(Supplied information Opens)

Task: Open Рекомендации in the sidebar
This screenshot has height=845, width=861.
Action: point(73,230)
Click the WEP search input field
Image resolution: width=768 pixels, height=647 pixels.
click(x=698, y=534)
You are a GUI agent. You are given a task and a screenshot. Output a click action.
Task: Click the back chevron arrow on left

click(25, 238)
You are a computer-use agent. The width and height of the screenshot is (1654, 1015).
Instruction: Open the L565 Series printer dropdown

(Supplied information Closes)
(Supplied information Opens)

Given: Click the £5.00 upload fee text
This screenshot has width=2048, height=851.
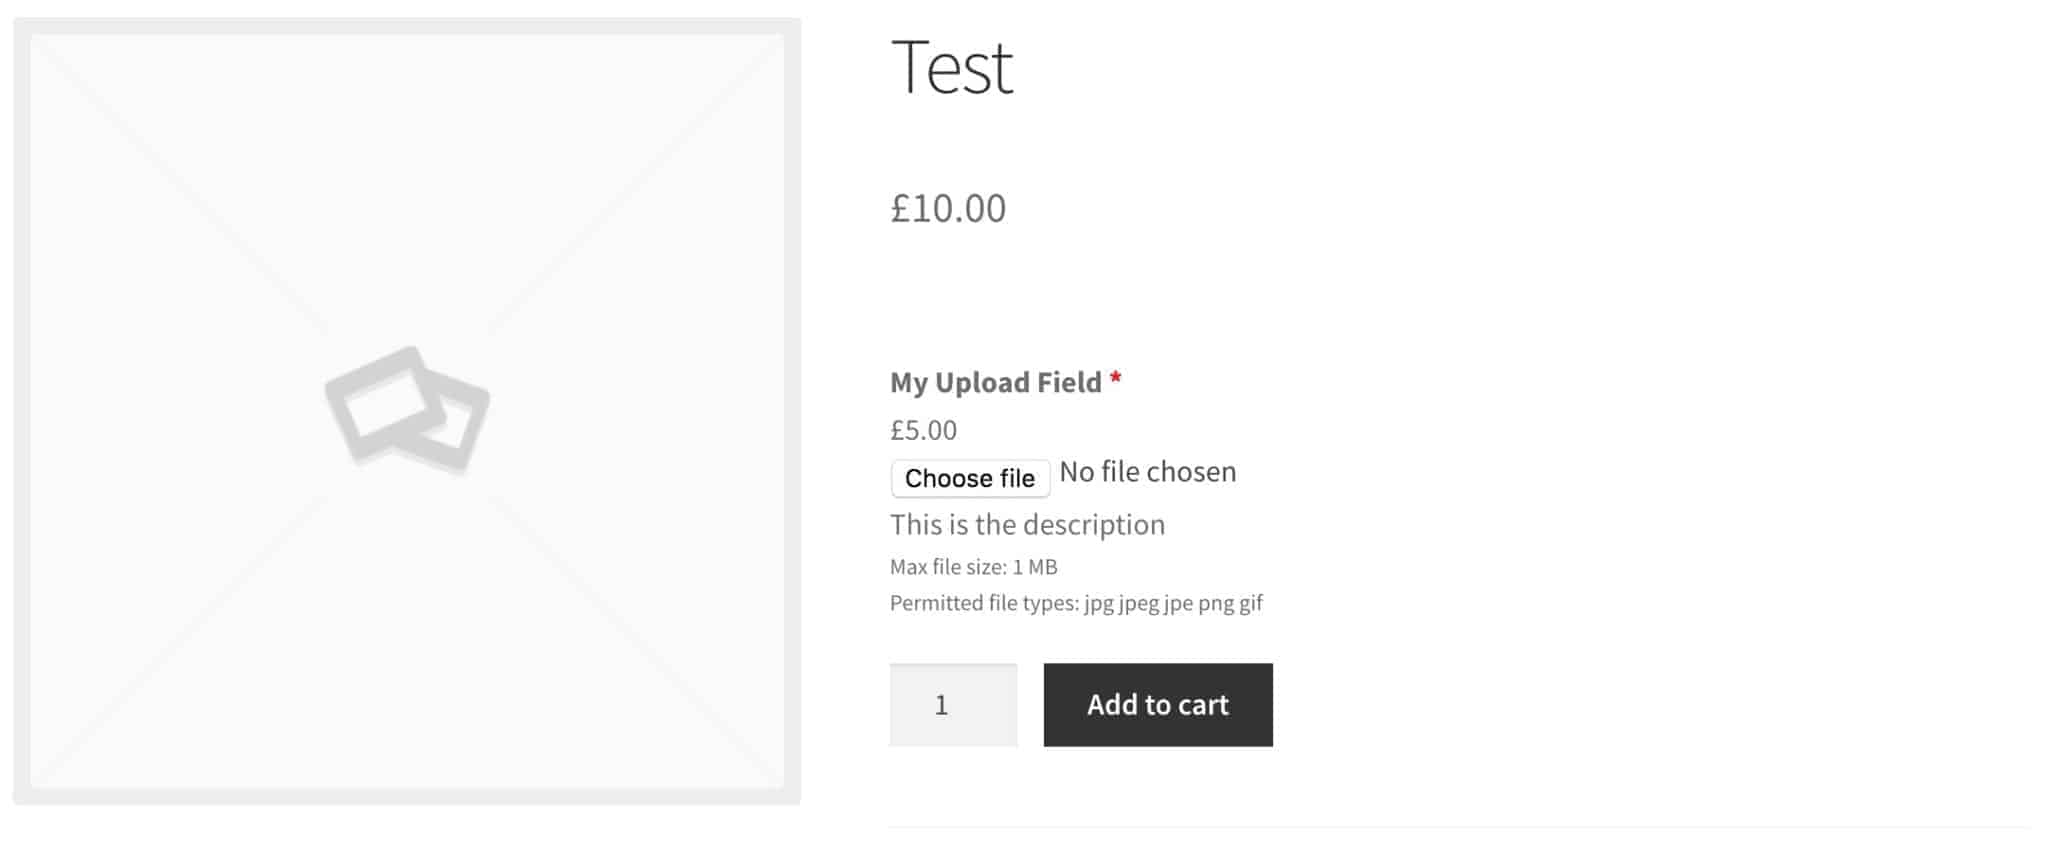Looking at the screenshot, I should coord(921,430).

(Supplied information Closes)
(Supplied information Opens)

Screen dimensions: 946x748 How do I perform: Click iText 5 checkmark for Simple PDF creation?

(Supplied information Closes)

What you have to do: Look above for the line with "You are a GUI" and the line with "You are a computer-use", and reproduce exactly those two lines plus every line between, nothing more.

Your solution:
You are a GUI agent. You are given a task and a screenshot. Output a click action.
Task: Click the back chevron arrow on left

click(25, 238)
You are a computer-use agent. The width and height of the screenshot is (1654, 1015).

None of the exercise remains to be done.